The venous oxygenation (Yv) in the brain, has already been the interests of many MRI studies, because non-invasive and accurate measurement of Yv is not only important in terms of the fMRI signal, but also has directly clinical implications regarding the metabolic state of the brain. However, a robust method to measure this parameter has not been established. One of the main hurdle is that, in order to quantify the absolute value of blood oxygenation, one needs to isolate the blood signal (i.e. not having any partial volume from tissue or CSF). To solve this problem, we have recently applied spin labeling technique on the venous side (Fig. 1) (instead of the arterial side as the conventional ASL does) and performed paired-subtractions just like the ASL data processing (Fig. 2). Then the subtracted image only contains the venous blood signal. This signal by itself is not particularly interesting per se because it reflects the venous outflow but not perfusion. However, the T2 signal decay of this signal is interesting because the T2 relaxation time can be converted to Yv with a calibration plot. Another technical issue, the outflow effect of blood on the T2 measurement, is accounted for by using a non-selective CPMG-T2 preparation rather than conventional T2 weighting and possible imperfection in the 180° pulses is minimized by using a composite refocusing pulse as well as a MLEV phase cycling strategy (Brittain et al., 1995).

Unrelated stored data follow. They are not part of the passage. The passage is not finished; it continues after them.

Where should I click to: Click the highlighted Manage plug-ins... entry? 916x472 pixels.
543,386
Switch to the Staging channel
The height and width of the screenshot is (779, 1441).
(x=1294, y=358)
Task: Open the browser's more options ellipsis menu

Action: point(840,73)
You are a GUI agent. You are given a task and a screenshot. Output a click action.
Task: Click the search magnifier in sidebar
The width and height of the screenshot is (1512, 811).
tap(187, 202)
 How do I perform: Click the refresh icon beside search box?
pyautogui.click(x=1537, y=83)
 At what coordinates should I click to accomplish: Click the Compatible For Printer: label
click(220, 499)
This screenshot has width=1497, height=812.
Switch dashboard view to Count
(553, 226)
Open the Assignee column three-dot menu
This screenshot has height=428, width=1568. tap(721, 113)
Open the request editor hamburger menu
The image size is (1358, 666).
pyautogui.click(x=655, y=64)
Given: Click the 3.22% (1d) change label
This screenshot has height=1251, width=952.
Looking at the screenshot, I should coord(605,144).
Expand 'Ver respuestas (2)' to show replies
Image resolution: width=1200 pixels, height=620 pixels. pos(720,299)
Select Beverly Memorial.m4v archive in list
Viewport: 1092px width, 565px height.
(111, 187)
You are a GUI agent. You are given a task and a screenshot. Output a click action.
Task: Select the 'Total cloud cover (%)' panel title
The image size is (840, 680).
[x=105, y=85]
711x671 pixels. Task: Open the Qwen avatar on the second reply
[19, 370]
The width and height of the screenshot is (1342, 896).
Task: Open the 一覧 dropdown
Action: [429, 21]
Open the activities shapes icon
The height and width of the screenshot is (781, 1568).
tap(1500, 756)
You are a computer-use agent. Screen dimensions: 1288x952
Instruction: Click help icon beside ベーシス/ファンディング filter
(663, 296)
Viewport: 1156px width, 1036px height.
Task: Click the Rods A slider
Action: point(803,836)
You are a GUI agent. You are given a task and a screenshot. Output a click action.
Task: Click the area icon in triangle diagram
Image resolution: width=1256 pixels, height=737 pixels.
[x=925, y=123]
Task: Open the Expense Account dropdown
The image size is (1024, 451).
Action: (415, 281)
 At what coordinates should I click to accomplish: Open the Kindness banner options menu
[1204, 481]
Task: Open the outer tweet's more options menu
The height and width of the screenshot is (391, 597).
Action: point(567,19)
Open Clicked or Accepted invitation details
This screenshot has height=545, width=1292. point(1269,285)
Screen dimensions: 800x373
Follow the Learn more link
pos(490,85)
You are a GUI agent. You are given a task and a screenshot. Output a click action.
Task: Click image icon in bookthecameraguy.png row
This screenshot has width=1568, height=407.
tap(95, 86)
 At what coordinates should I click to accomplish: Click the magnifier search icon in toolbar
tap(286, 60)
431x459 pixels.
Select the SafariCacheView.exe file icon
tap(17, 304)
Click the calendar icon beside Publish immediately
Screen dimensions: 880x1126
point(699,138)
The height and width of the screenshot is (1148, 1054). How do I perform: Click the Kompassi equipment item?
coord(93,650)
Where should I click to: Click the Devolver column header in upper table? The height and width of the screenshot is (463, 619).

Fig. 1: Geometric locations of the labeling slab and the image slice in TRUST MRI for venous oxygen fraction measurement. The spins above the imaging slice are labeled, and, for the case of sagittal sinus, the venous blood inside will flow downward and enter the imaging slice. In the “control” scan, the spins above the imaging slice will not be labeled. Therefore, by performing a subtraction of the two images, only flowing signal remains.

Fig. 2a and b shows the control and label images at different effective TEs. Fig. 2c shows the corresponding subtracted images. Note that only large venous vessels have discernable signal intensities due to relatively large flow velocities. An ROI was drawn in the sagittal sinus area (Fig. 2d) and the signals from 4 voxels with highest amplitudes were averaged. It is important to point out that the ROI selection does not significantly affect the fitted T2 values, as does the choice for number of voxels. We have tested using 3-8 voxels and the results were virtually the same. The reason is that, even though the S0 (in Fig. 2e) is different in different voxels, the decay constant is roughly the same. Fig. 2e shows the experimental data and fitting results of the subtracted signal as a function of effective TE. Excellent fitting is achieved without contamination of other tissue signals and outflow effect. The resulting CPMG-T2 values are compared to a calibration curve (Fig. 2f) obtained from in vitro blood measurements at similar conditions (3T, =10ms, Hct=0.44) to estimate Yv in the human subjects. Table 4 summarizes the CPMG-T2 and Yv values for all subjects.

a bc

d e f

Fig. 2: TRUST MRI data. (a) Control images at different effective TE (the effective TE is controlled by the number of refocusing pulses). (b) Label images. (c) Subtracted images (control-label). (d) ROI selection in sagittal. (e) Signal decay as a function of effective TE, from which the T2 value can be fitted. (f) Calibration curve to convert blood T2 to blood oxygen saturation fraction.

Functional brain mapping using cerebral-blood-volume based MRI contrast

Fig. 5: Visual activation maps (p<0.005) for BOLD-fMRI (a) and VASO-fMRI (b). Color bar indicates amplitude of fractional signal changes (positive for BOLD and negative for VASO). Activation data are overlaid on a high-resolution anatomical image. Spatially similar activation patterns are detected by both fMRI methods, although BOLD has more activated voxels than VASO. (c) and (d): average time-courses (n = 5) of the activated voxels for BOLD- and VASO-fMRI, respectively. Solid bars below the plots denote the timing of the stimulus paradigm. At this low spatial resolution (4x4x10 mm3), a 1.5% signal increase and a 0.7% signal decrease are seen for BOLD and VASO, respectively.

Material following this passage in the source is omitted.